**EXERCISE BRIEF**
In which lines of the data does the string "Switch" appear? Copy every one.

**DATA SUPPLIED**
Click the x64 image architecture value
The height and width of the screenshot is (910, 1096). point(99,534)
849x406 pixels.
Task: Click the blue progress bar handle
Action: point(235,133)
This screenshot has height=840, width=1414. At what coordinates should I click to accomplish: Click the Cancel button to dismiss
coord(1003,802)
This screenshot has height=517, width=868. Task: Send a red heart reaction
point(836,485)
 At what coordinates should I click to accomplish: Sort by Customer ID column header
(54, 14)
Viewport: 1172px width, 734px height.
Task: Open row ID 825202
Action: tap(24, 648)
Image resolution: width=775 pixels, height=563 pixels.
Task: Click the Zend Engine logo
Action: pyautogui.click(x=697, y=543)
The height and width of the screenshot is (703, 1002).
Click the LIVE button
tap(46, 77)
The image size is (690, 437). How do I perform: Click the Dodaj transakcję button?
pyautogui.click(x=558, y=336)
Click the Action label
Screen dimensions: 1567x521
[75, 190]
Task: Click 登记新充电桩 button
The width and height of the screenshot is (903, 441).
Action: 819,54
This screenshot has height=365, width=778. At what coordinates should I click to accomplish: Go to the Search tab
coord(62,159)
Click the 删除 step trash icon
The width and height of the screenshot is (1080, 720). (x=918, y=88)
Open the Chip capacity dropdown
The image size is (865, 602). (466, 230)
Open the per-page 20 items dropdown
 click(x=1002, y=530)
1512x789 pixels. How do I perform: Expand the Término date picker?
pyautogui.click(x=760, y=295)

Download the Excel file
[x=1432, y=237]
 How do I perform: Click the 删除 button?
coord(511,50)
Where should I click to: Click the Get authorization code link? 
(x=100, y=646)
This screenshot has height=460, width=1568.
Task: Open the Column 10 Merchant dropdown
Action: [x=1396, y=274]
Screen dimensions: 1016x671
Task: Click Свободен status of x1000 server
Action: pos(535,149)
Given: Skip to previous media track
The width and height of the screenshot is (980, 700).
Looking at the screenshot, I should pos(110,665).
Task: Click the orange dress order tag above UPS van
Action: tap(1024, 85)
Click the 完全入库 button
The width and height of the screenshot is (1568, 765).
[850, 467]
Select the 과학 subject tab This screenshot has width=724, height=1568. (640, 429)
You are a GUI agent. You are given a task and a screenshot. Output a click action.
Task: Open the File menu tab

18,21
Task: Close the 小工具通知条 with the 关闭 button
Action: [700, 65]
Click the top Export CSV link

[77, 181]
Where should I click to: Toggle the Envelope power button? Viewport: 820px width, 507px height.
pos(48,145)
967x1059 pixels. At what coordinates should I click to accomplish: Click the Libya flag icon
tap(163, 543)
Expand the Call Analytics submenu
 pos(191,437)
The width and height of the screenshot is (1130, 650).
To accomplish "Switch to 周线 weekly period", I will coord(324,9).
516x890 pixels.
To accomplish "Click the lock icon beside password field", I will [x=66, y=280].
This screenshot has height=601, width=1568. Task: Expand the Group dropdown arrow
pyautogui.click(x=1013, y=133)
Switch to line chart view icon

**OUTPUT**
To accomplish "Switch to 周线 weekly period", I will coord(324,9).
Switch to line chart view icon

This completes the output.